You must recognize that the person you see in the mirror is incomplete, and must realize that you made her who she is today. You are responsible for the coping mechanisms you created in response to what you have encountered in your life. You did the best that you could with the resources you had at the time, and it allowed you to survive, and even prosper at times.

But so many of those coping mechanisms were short sighted and ineffective in the long term because they were created in a time of high stress and unclear thinking.  That’s the bad news; the good news is that you can change them because you are the one that created them.  Realize that if you made them, you can make new ones and replace the old inefficient ones.

My husband and I need to continually work through our marital patterns.  Our historical patterns are unhealthy and result in each of us in a different part of the house avoiding the cause of our feelings of stress – each other! We’ve perfected this pattern for almost 2 decades.

I bring up an issue, we disagree on some point of it, my husband experiences stress at the thought of dealing with the issue, tells me I’m talking down to him like I’m a know-it-all, and then instructs me to stop talking. I feel ignored and dismissed, helpless to fix the issues that require both of us to affect change, and so I give up on fixing the problem as well as dealing with Ronnie. Both of us leave the aborted discussion with resentment toward the other person, believing it is all the other person’s fault.  Nothing ever changes, nothing is ever resolved.
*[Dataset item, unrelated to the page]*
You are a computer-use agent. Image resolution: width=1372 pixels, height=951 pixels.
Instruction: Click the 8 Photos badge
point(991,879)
It is how we have dealt with the stress of two polar opposites living in close quarters, sharing ministry responsibilities, who see problems in completely different ways, and whose attitudes couldn’t be more different.  Why don’t we just face the music, call a spade a spade, and deal directly with the issues?  Because dealing with each other causes so much stress, we are exhausted even at the thought of dealing with the stress caused by our actual problems!  We are always a work in progress.
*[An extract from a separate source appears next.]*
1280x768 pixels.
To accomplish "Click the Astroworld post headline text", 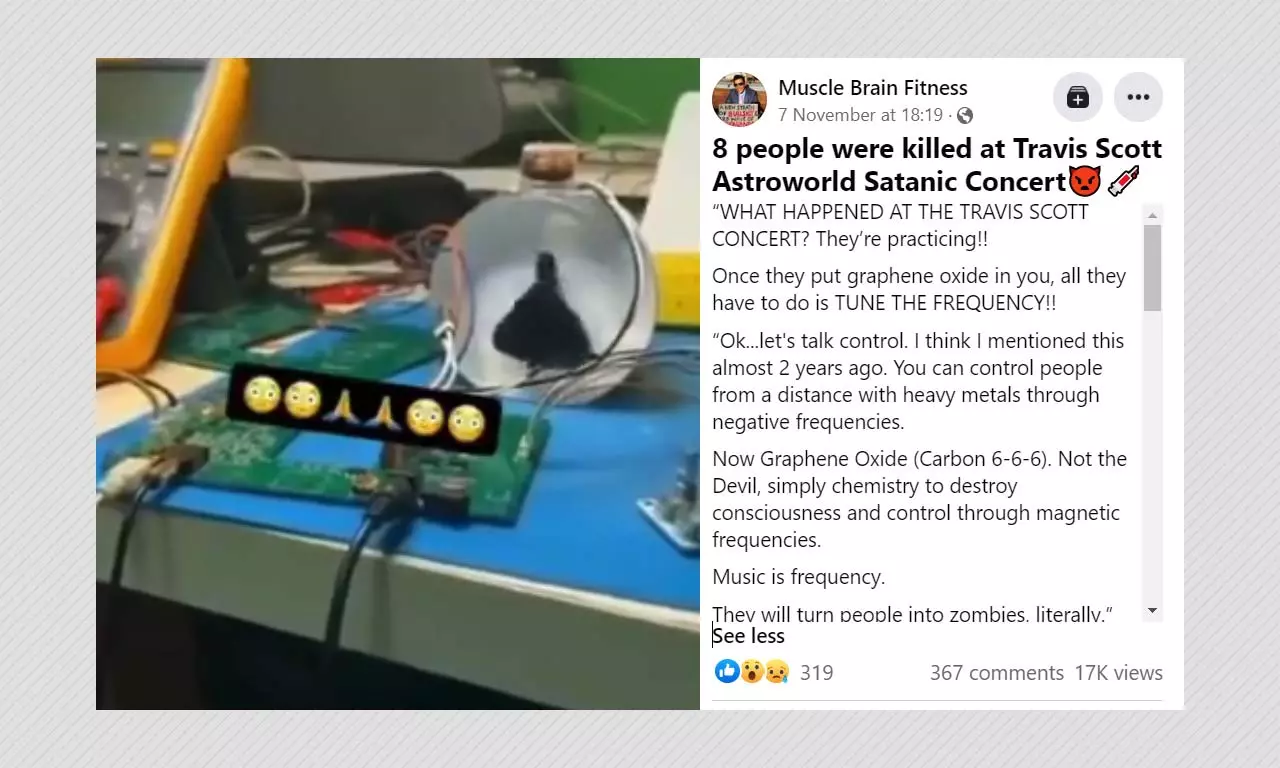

Sometimes we need someone from the outside to hear our story and repeat it back to us for us to truly see and understand who we think we are, what we think happened to us, and what we thought were appropriate responses.  Only then can we truly compare them to reality and decide what to do about them.  A supportive group and intuitive questioning is a powerful combination that can move emotional and mental mountains in your life.
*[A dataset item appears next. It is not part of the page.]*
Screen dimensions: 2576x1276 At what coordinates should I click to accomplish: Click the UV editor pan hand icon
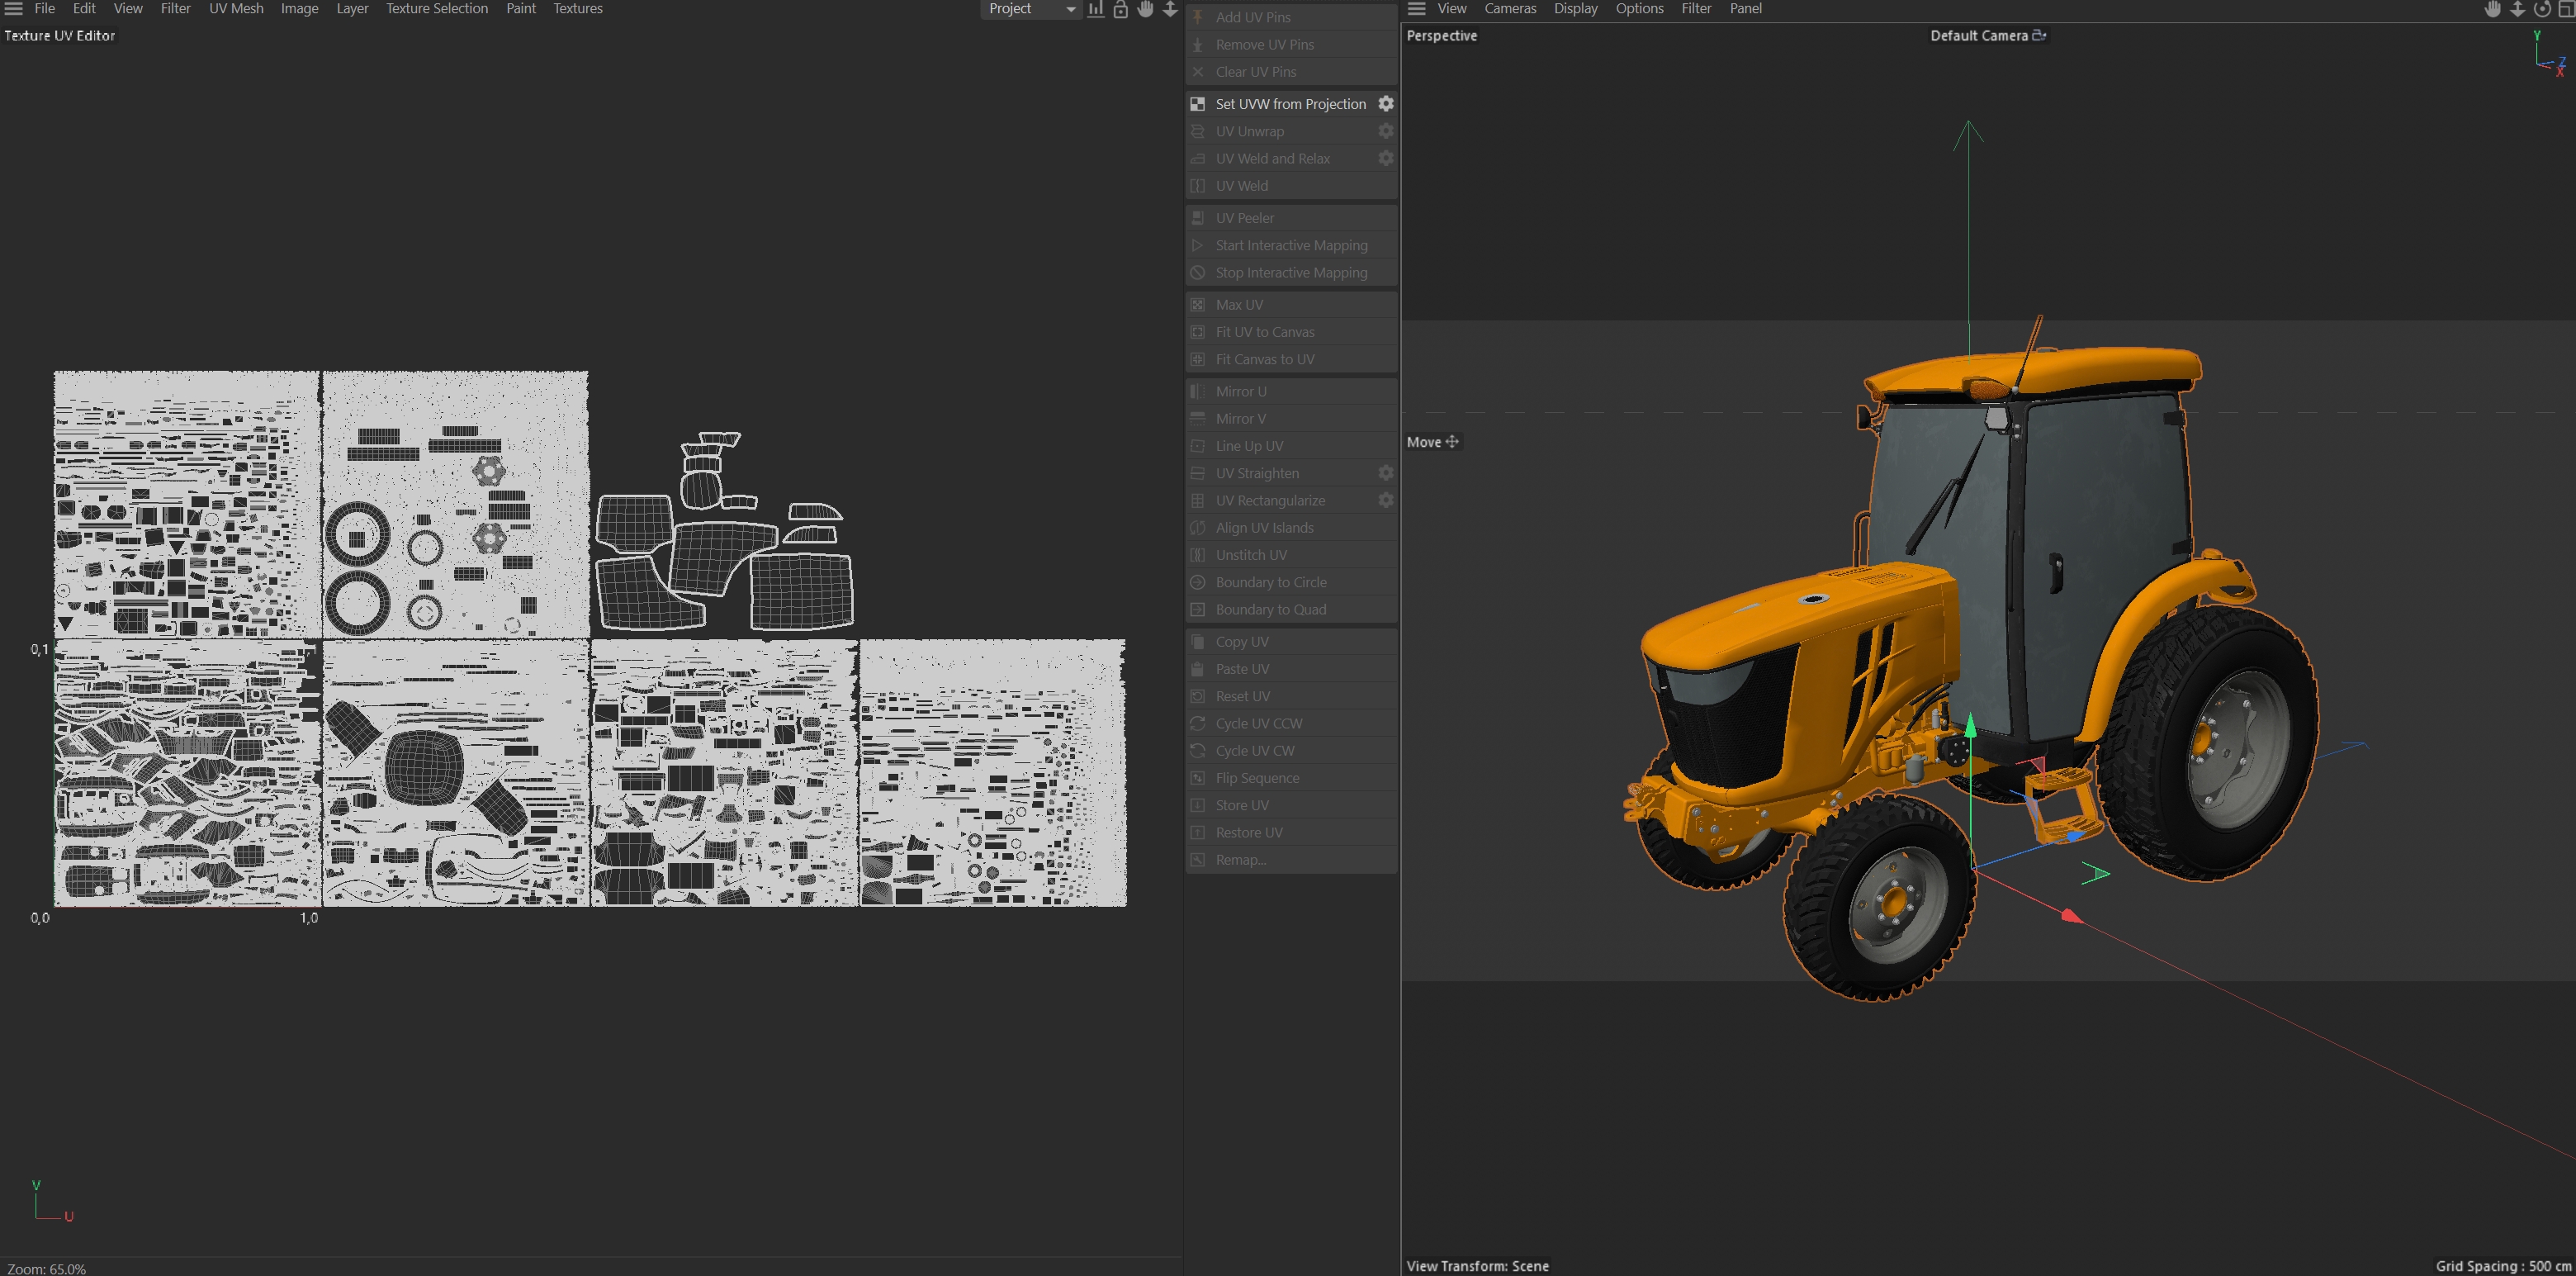coord(1146,9)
However, the very first step is praying to God the Father to reveal to us what our issues are (where and how we presently are), as well as a vision of who He created us to be (where and what He wants for us in the future). We need him to do this in a way that we can understand and accept, and know one knows how to do that specifically for us better than our Father. Our own abilities are so limited, and a  trying to go through this process in our own strength and with our own earthly wisdom will not accomplish the complete healing that God wants for us.

RESET ASSIGNMENT:

  1. Describe yourself, including your good and bad characteristics. When you read them do you have a strong desire to change what is bad?  Or do you think to yourself, “It is exhausting just to think about changing myself, much less doing it.”?
  2. Can you see any coping mechanisms in your life?  Can you look back over your life and see times when you may have created those coping mechanisms?
  3. Are you ready to acknowledge that there are things in your life that need to change and, more importantly, can be changed?  Are you interested in doing something about it?  On a scale of 1 to 10, 1 being the lowest and 10 being the highest, where would you rate your commitment to be changed?